■ Available records:
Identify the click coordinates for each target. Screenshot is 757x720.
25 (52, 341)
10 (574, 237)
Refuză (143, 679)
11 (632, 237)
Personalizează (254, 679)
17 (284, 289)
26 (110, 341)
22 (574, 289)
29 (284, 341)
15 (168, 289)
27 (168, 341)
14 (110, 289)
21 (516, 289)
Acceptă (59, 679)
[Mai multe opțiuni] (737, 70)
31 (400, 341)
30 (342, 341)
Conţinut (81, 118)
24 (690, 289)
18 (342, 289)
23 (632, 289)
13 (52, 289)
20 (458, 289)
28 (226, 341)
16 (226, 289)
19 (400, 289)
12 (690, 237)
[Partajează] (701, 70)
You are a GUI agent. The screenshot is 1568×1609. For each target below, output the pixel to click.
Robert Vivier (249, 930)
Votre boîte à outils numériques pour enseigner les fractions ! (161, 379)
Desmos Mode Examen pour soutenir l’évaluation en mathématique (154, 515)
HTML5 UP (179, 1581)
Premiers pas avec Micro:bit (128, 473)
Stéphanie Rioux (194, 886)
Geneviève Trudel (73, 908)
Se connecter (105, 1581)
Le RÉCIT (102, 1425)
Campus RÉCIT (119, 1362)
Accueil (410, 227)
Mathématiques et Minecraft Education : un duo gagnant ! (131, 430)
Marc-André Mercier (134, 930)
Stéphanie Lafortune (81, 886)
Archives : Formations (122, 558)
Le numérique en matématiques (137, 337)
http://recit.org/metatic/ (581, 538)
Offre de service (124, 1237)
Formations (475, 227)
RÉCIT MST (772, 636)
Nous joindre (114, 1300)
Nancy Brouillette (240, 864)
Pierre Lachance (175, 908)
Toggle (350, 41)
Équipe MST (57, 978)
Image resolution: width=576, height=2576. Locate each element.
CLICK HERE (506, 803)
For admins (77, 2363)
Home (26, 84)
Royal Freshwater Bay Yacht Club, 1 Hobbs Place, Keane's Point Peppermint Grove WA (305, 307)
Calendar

■ Task details: Update all of the entries above, replacing "Locate each element" with "Find each element" and leaving every other line unchanged.

■ Solution to this problem:
Identify the click coordinates for each target. Screenshot is 757x720.
25 (52, 341)
10 (574, 237)
Refuză (143, 679)
11 (632, 237)
Personalizează (254, 679)
17 (284, 289)
26 (110, 341)
22 (574, 289)
29 (284, 341)
15 (168, 289)
27 (168, 341)
14 (110, 289)
21 (516, 289)
Acceptă (59, 679)
[Mai multe opțiuni] (737, 70)
31 (400, 341)
30 (342, 341)
Conţinut (81, 118)
24 (690, 289)
18 (342, 289)
23 (632, 289)
13 (52, 289)
20 (458, 289)
28 (226, 341)
16 (226, 289)
19 (400, 289)
12 (690, 237)
[Partajează] (701, 70)
You are a GUI agent. The screenshot is 1568×1609. For each target below, output the pixel to click.
Robert Vivier (249, 930)
Votre boîte à outils numériques pour enseigner les fractions ! (161, 379)
Desmos Mode Examen pour soutenir l’évaluation en mathématique (154, 515)
HTML5 UP (179, 1581)
Premiers pas avec Micro:bit (128, 473)
Stéphanie Rioux (194, 886)
Geneviève Trudel (73, 908)
Se connecter (105, 1581)
Le RÉCIT (102, 1425)
Campus RÉCIT (119, 1362)
Accueil (410, 227)
Mathématiques et Minecraft Education : un duo gagnant ! (131, 430)
Marc-André Mercier (134, 930)
Stéphanie Lafortune (81, 886)
Archives : Formations (122, 558)
Le numérique en matématiques (137, 337)
http://recit.org/metatic/ (581, 538)
Offre de service (124, 1237)
Formations (475, 227)
RÉCIT MST (772, 636)
Nous joindre (114, 1300)
Nancy Brouillette (240, 864)
Pierre Lachance (175, 908)
Toggle (350, 41)
Équipe MST (57, 978)
Image resolution: width=576, height=2576. Find each element.
CLICK HERE (506, 803)
For admins (77, 2363)
Home (26, 84)
Royal Freshwater Bay Yacht Club, 1 Hobbs Place, Keane's Point Peppermint Grove WA (305, 307)
Calendar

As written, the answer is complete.